I agree with your mom, but I totally disagree that all kids will go crazy if restricted.

I was very restricted, as my dad had anxiety and worry, and I am still the same level-headed, mature and responsible person now at my age, as when I was 10 years old.

It depends upon the person - I never went crazy at all, and freedom was literally dumped in my lap. Why? Because I was mature and responsible from a young age. You need to know your kids and how teen brains work. Some will go crazy, and some won't, but there are so many other factors that come into play.

Perhaps most or many teens will go crazy and this might backfire, but I am here to assure you that there are many of us who do not.

That is an extreme genereralization. Will some kids run off and get pregnant after they were not allowed to date until an older age? Sure. Will some kids crack up the car? Sure. Will some kids get way too drunk and pass out in college? Sure.

Not sure how much of that can be related to an absence of freedom or restrictions while growing up, as it is also related to lack of good judgment and lack of self-control. Those two things are part of gaining maturity, but they are not all of it.

Many adults I see have lack of good judgment and very little self-control, and yet some of them are twice my age, and so I don't think they were driven to school, nor to the mall, as those didn't exist back then.:rotfl2:

There is lots going on in this thread that is so interesting. What is coddling to one, is not to another. And honestly, driving kids to school is not a big deal at all. To say that driving kids to school is going to make them get pregnant or become non-productive adults is hilarious, as I know some kids who are driven, and they are doing missionary work in Africa, student body president and going to university a year earlier due to seriously high grades and cognitive levels.

There is so much more than goes on with kids that determines their levels of maturity and response to their world than driving to school or having "overprotective" parents, IMHO. Will it have an effect on how kids respond and grow up? Yes, but there is more at play here than just having a mom who follows the school bus...

Tiger

I've chaperoned all my kids class trips and they are happy with that.:confused3 I don't see where that makes them less independent, they look forward to spending a school day event with me.

I've also been class mom every year for at least one of them until this year. I toss my name in the hat, this year dd12 doesn't have "class moms" and there were 8 people in dd10's class, they decided to let "everyone" that wanted to be a class mom be one. I left them to it :rotfl:.
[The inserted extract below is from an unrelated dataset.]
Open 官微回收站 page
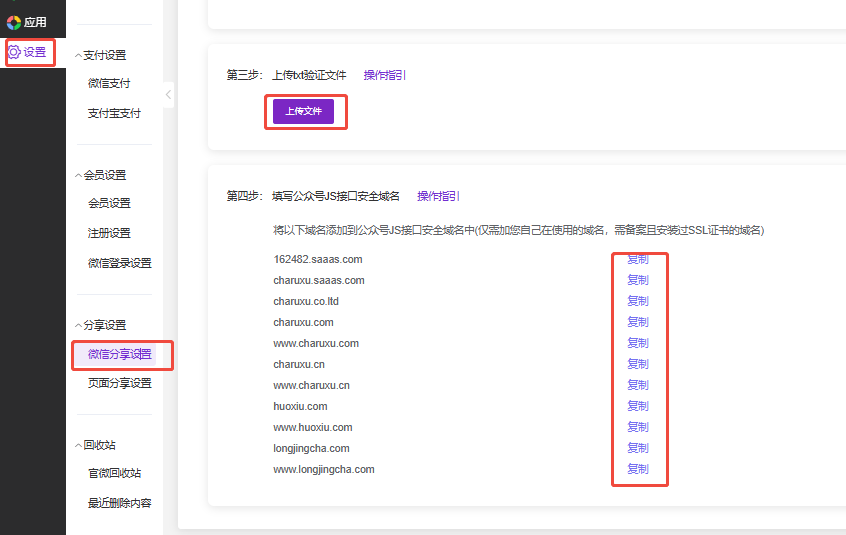This screenshot has width=846, height=535. (114, 474)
I prefer to be class mom on my own (which has happened a couple times, awesome!) but certainly not more than three moms (or dads, tho I've never had a class dad in my group), gets too convoluted. I'll just sit by and wait till they need something and volunteer to help with it.:goodvibes

Thank you for offering that voice of reason.

It is not uncommon for folks to use that argument....overprotect them now (whatever that means) and they will go wild as soon as they are able. But I just happen to be an example of just the opposite. My parents had rules but they trusted me....perhaps alittle too much. I was a good student, I had 'nice' friends, I didn't get into a trouble....why wouldn't they trust me? Of course on weekends we'd climb on top of a friends car and hang onto the roof rack while they sped down the street (that, at 16/17). We'd skip school and forge parent excuses for the absence (16/17/18). We'd drink and smoke pot whenever we could get away with it (16/17/18). And then we went to college....................and we just turned it up a notch.
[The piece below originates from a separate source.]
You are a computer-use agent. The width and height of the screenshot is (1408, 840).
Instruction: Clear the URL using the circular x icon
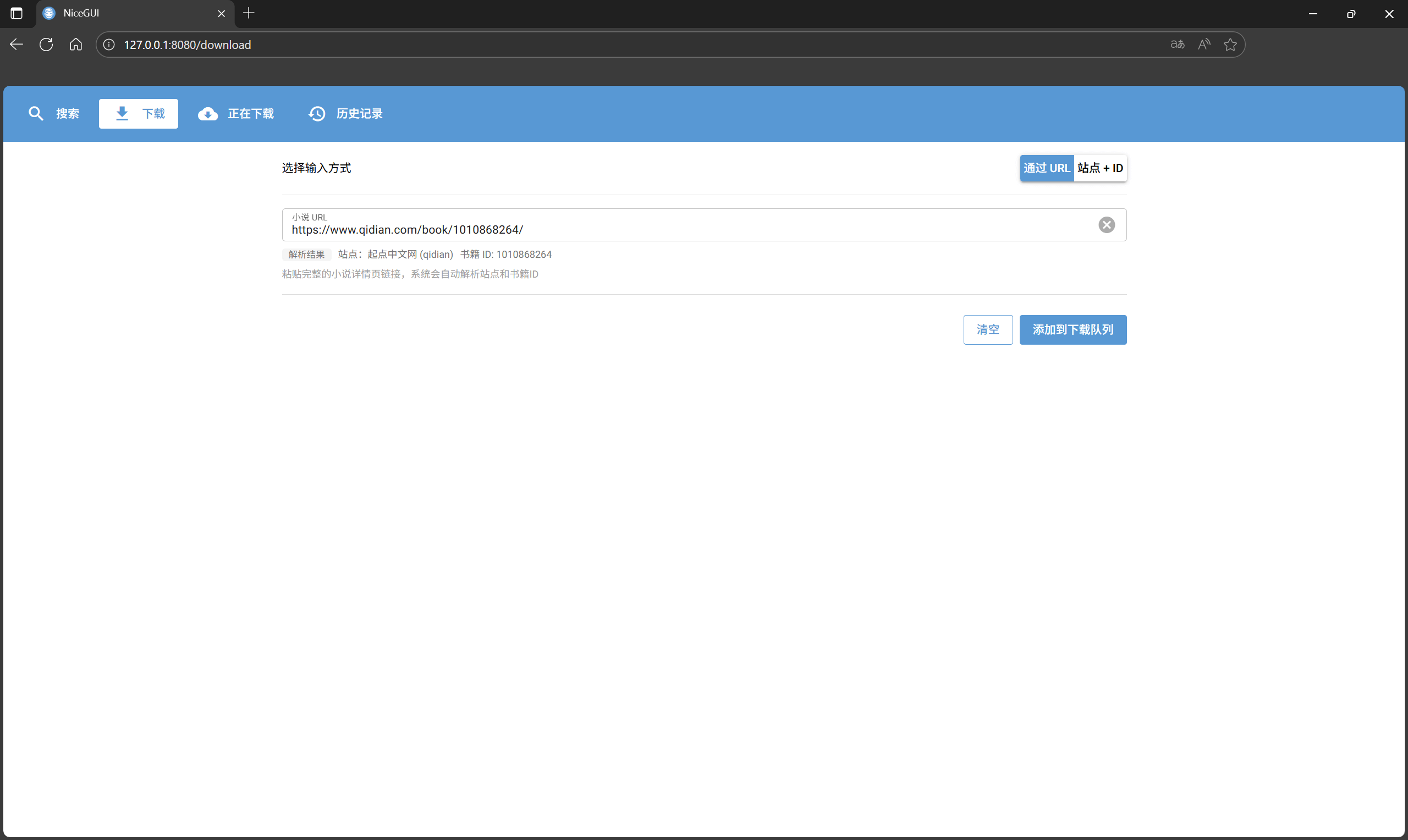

My friend had one of the most lenient households. She was a good student too. Her parents trusted her. She had lots of boyfriends in high school. "Nice boys". She ended up pregnant her first year in college.

Dating, on the other hand, was the one area where my Dad was quite strict and yet somehow I managed to get to college as pure as the driven snow. And my first boyfriend? Ended up being my first true love, and a relationship that lasted over 4 years.
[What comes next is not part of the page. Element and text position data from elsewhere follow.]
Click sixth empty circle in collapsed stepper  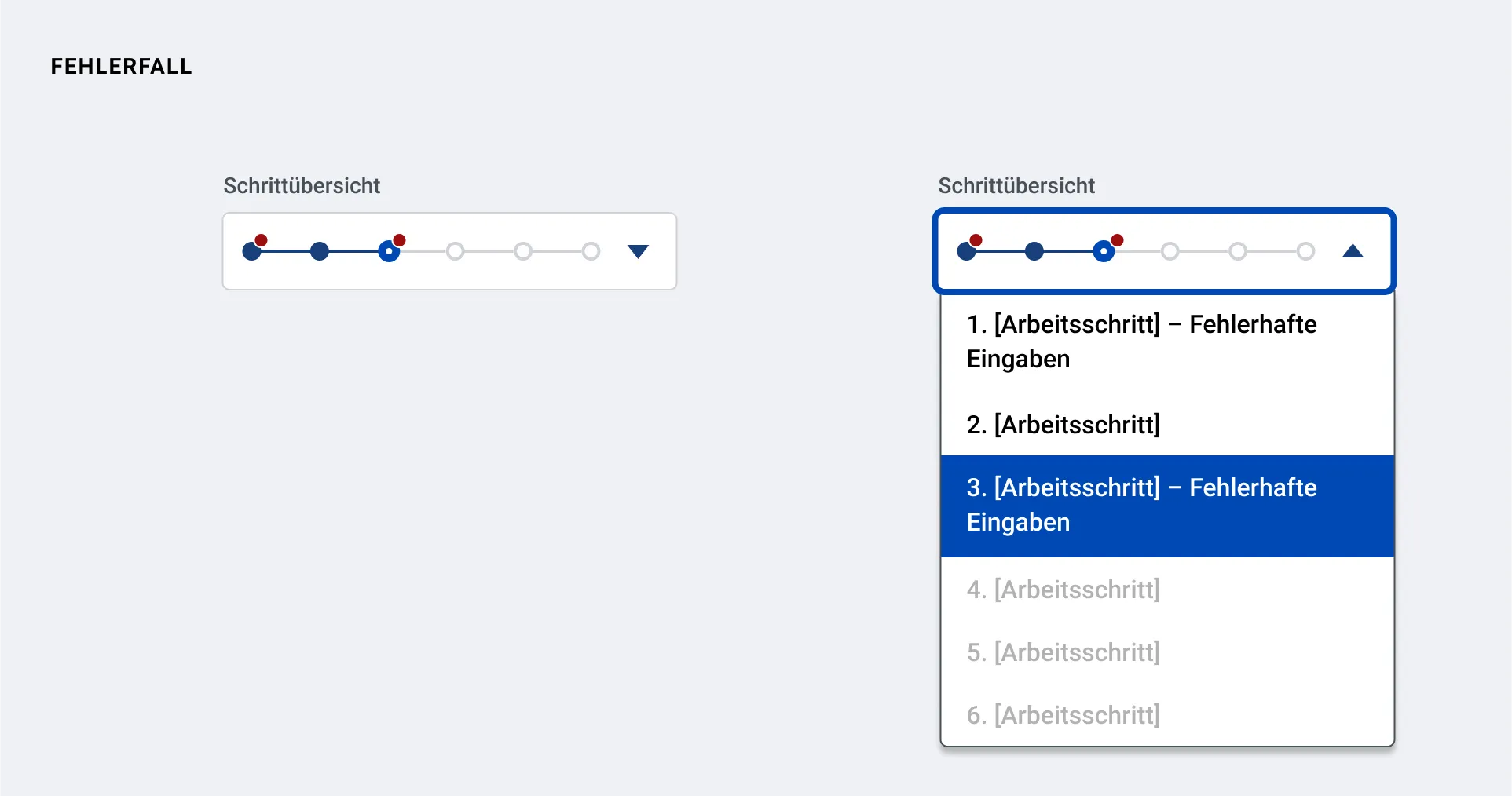(x=591, y=251)
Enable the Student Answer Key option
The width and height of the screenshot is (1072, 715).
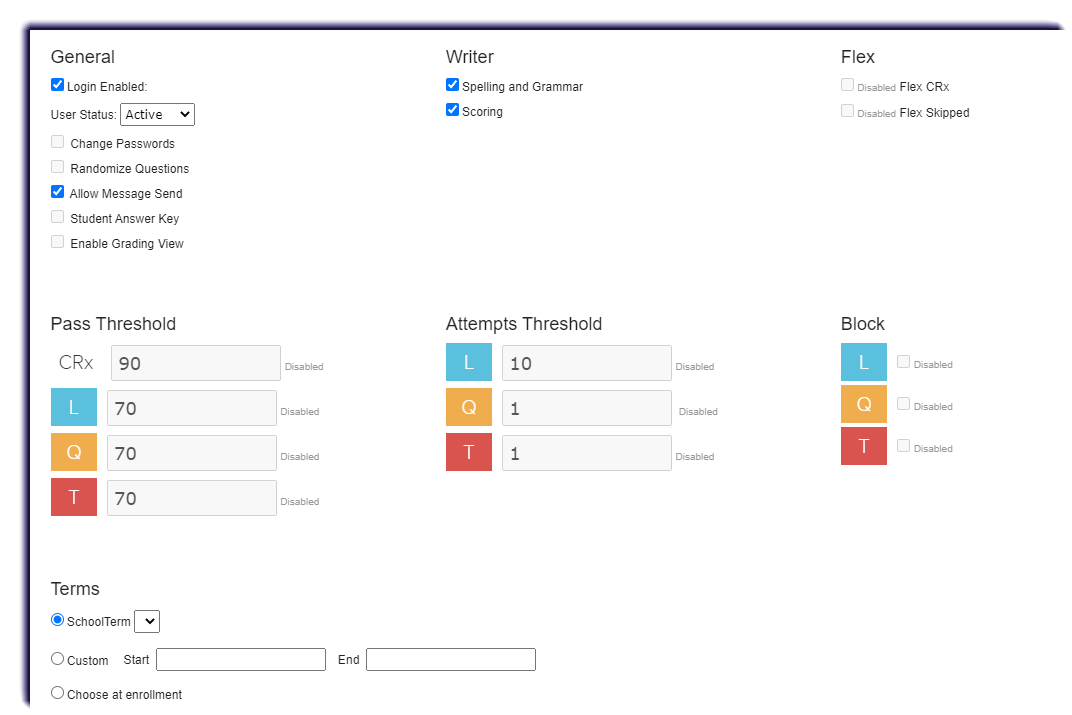click(57, 216)
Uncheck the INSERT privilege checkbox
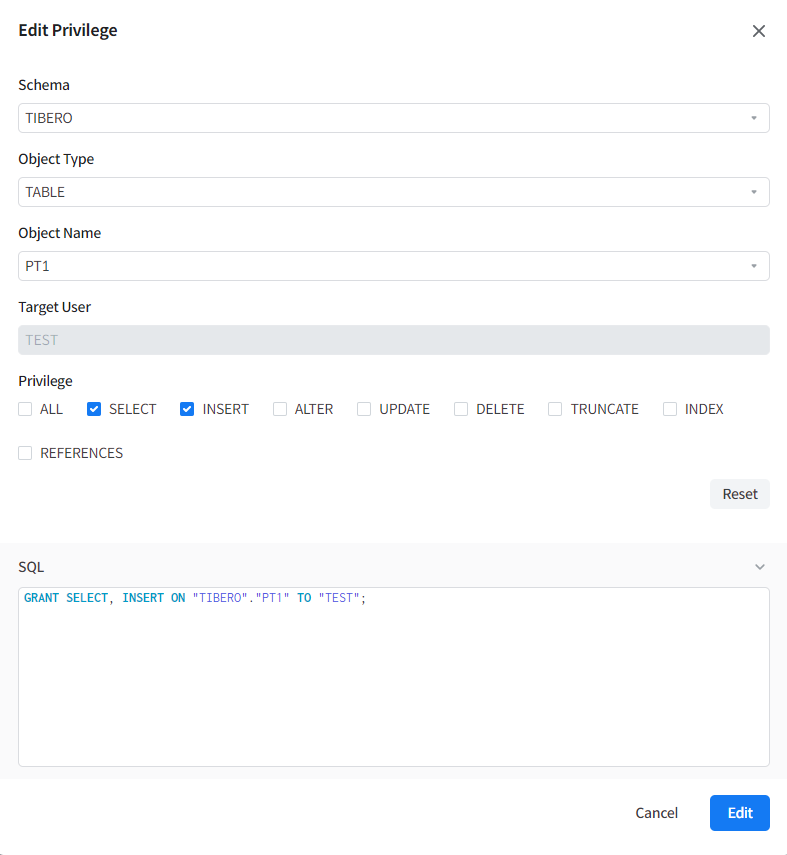Screen dimensions: 787x855 click(x=187, y=409)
As far as driving, I didn't get my license until 18 and never have had anything more than a fender bender. My brother got his at 16 and totaled 4 cars by his 20th birthday. So much for getting better with experience LOL

We all have stories. None of them prove anything really. There is no magic recipe.


I don't know why there are all the generalizations? I never said this was true of ALL over-protected kids. I gave an example of ONE, and how she felt about her mother's involvement. SHE felt her mother hovered too much, she wanted space to spread her wings. You know there are children out there who resent parents who are too involved, and I truly believe it is possible to be too involved.

...and no one said that driving your kids to school is coddling. It was an example in my OP of something that I thought was over the top over-protectiveness, suggesting that it was unsafe for 2 14 year olds to walk 75 yards, in a school zone, to boot.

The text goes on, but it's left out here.